Antipsychotics linked to higher risk of pneumonia in Alzheimer's patients

By John Murphy, MDLinx
Published August 30, 2016

Key Takeaways

People with Alzheimer’s disease who take antipsychotic medications have twice the risk of pneumonia compared with people not taking antipsychotics, according to a study published online in Chest.

Because this was an observational study, the researchers can’t say whether antipsychotics caused pneumonia, “but the risk-benefit balance should be considered when antipsychotics are prescribed,” they advised.

Several studies in the past decade have linked antipsychotics to an increased risk of pneumonia but only one small study included people with Alzheimer’s disease, even though a significant proportion of people with Alzheimer’s use antipsychotics.

For this study, researchers in Finland investigated whether antipsychotic use was related to higher risk of hospitalization or death due to pneumonia in the MEDALZ cohort. This cohort included 60,584 people in Finland who received a clinically-verified diagnosis of Alzheimer’s disease between 2005 and 2011. The researchers used a matched comparison cohort of 60,584 people without Alzheimer’s disease to compare the magnitude of risk.

Results showed that antipsychotic use was associated with a two-fold increased risk of pneumonia among patients in the Alzheimer’s cohort, and an even greater risk (3.43-fold) in people who did not have Alzheimer’s disease.

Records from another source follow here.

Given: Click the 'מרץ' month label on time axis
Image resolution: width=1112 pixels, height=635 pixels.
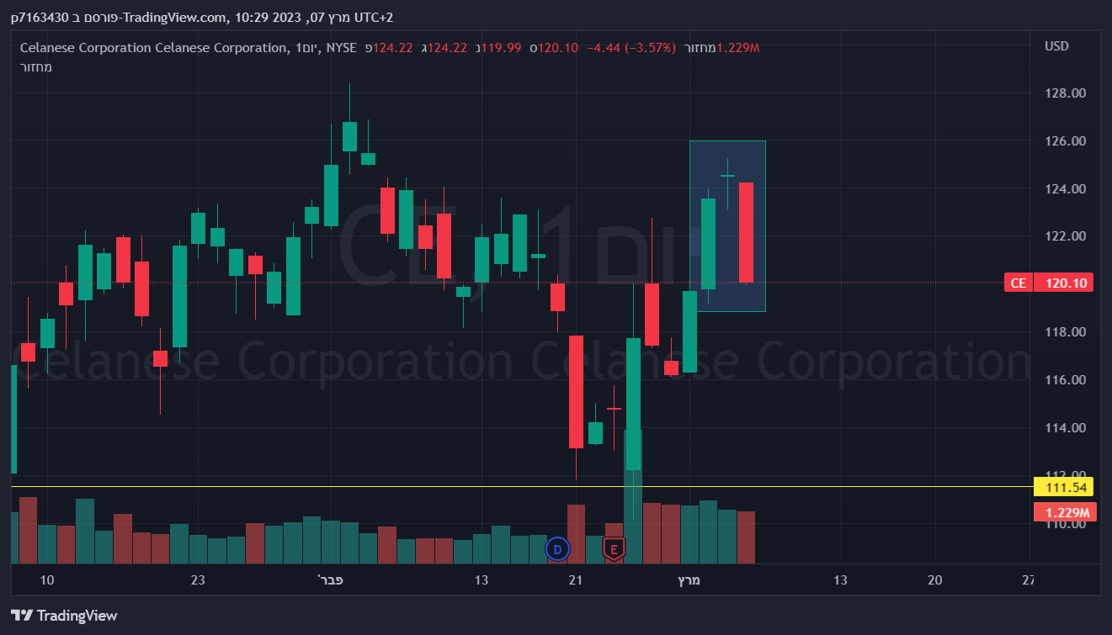Looking at the screenshot, I should pyautogui.click(x=689, y=579).
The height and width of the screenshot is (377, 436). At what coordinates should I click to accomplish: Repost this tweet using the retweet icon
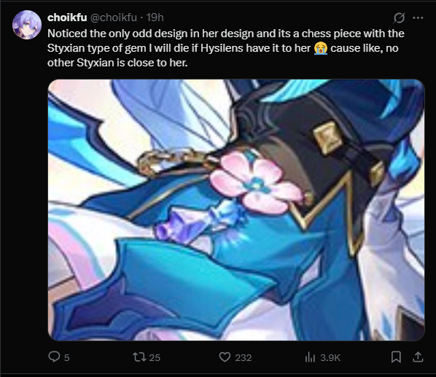pyautogui.click(x=139, y=357)
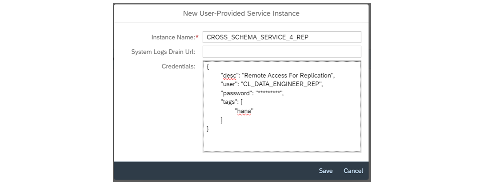Click the "user" key in credentials

[x=229, y=84]
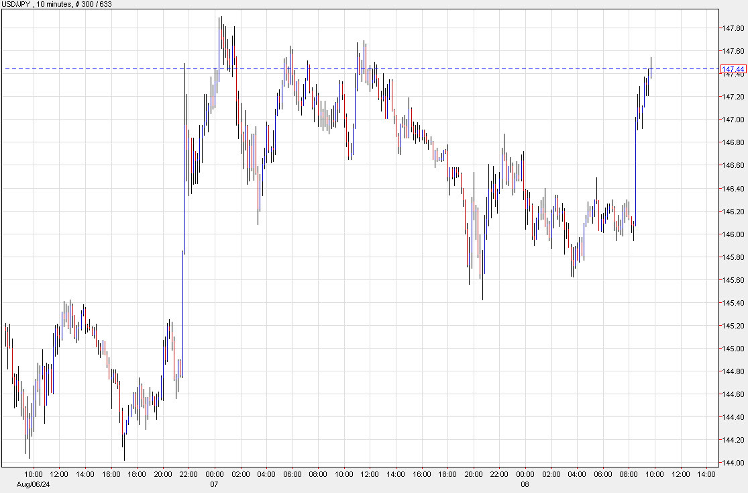Select the 08 date marker on time axis
Image resolution: width=748 pixels, height=493 pixels.
pyautogui.click(x=525, y=484)
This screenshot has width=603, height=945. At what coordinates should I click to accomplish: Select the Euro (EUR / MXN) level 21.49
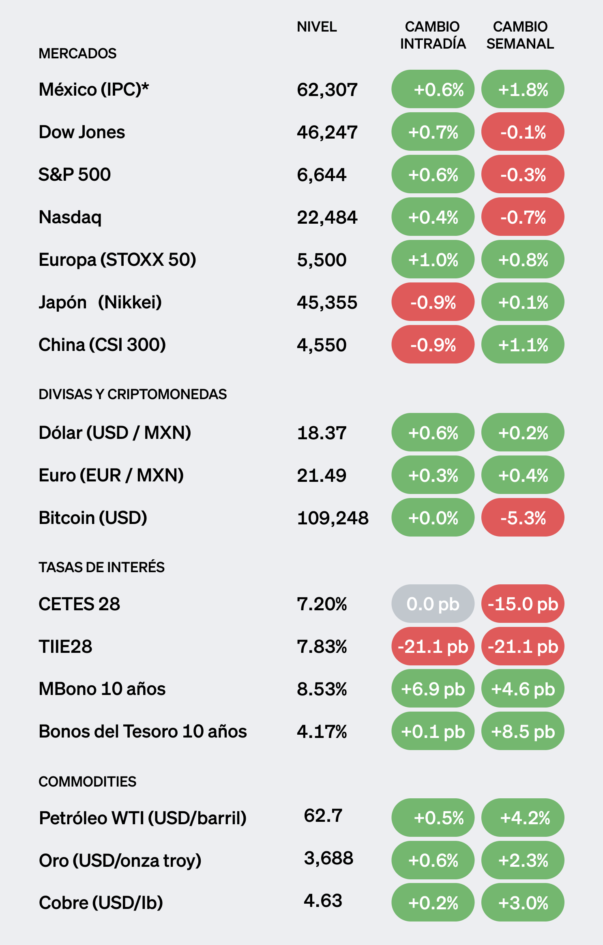(x=322, y=475)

The three most commonly-used antipsychotics—quetiapine, risperidone, and haloperidol—all had similar associations with pneumonia risk.

The researchers concluded that antipsychotic use was associated with a higher risk of pneumonia regardless of age, applied study design, treatment duration, or the choice of drug. Also, because the study included only cases of pneumonia that involved hospitalization or death, the actual risk increase may be even higher, the researchers noted.

Thus, they recommend that clinicians carefully weigh the risks vs. benefits when considering whether to prescribe antipsychotics, and to make the treatment period as short as clinically possible.